WHAT TO DO: Count the lines below that contain the word "perform". Reply with the number alone.

--- begin PROVIDED RECORDS ---

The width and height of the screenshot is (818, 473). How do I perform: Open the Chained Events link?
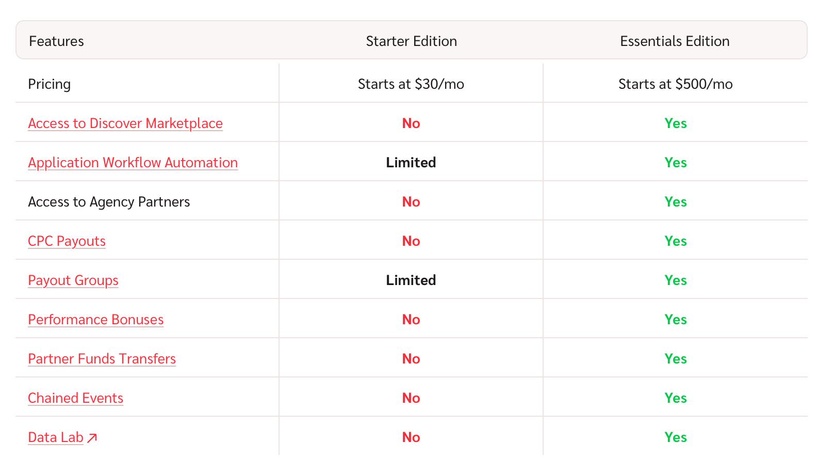(x=76, y=398)
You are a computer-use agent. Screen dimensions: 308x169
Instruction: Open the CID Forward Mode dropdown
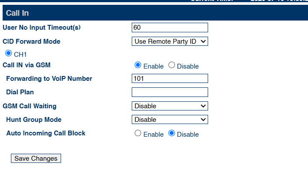click(x=170, y=41)
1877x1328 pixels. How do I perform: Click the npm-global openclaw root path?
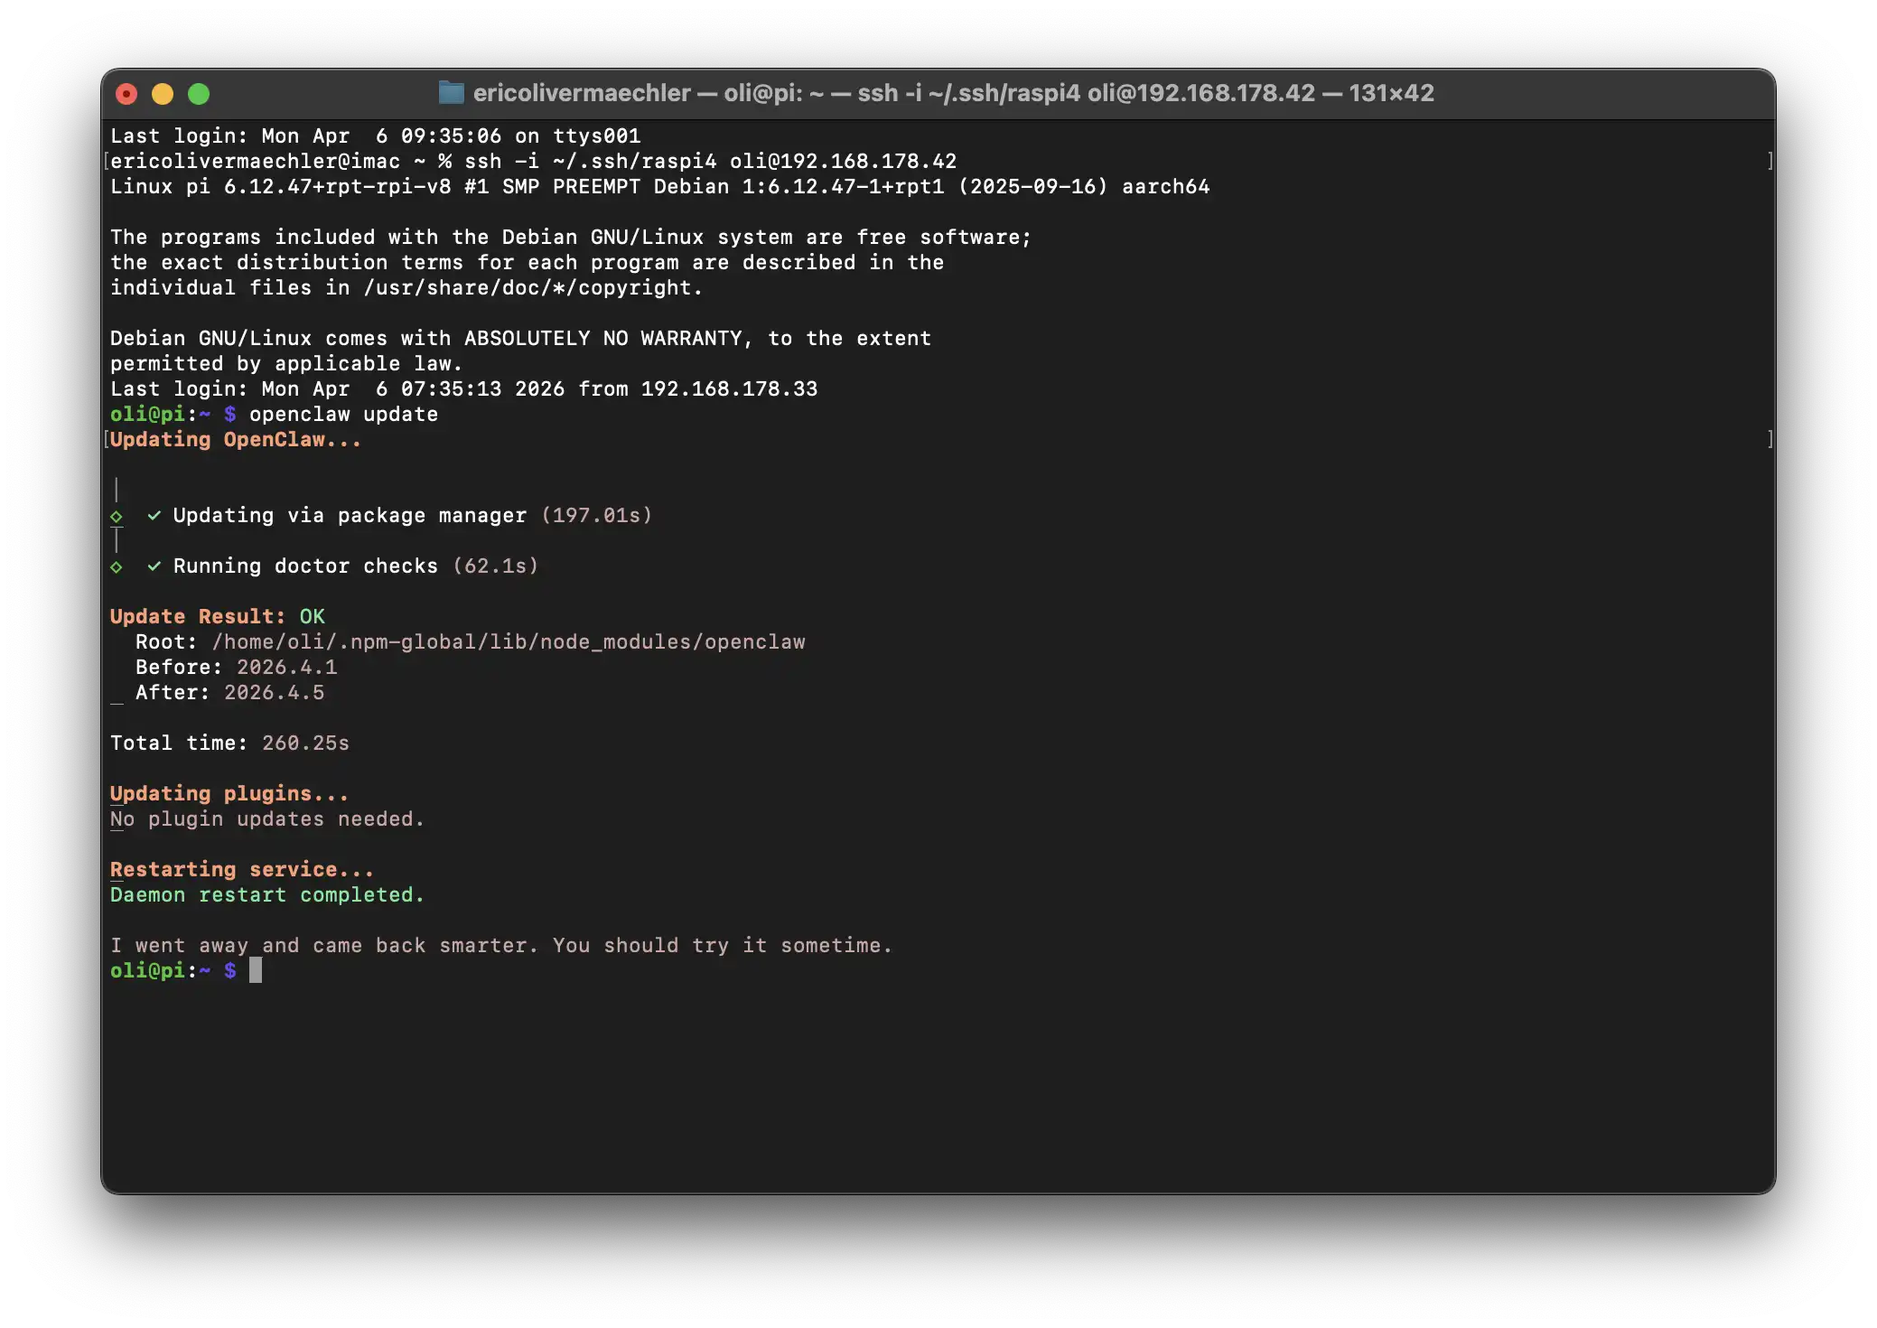pyautogui.click(x=508, y=642)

--- end PROVIDED RECORDS ---

EXPECTED ANSWER: 2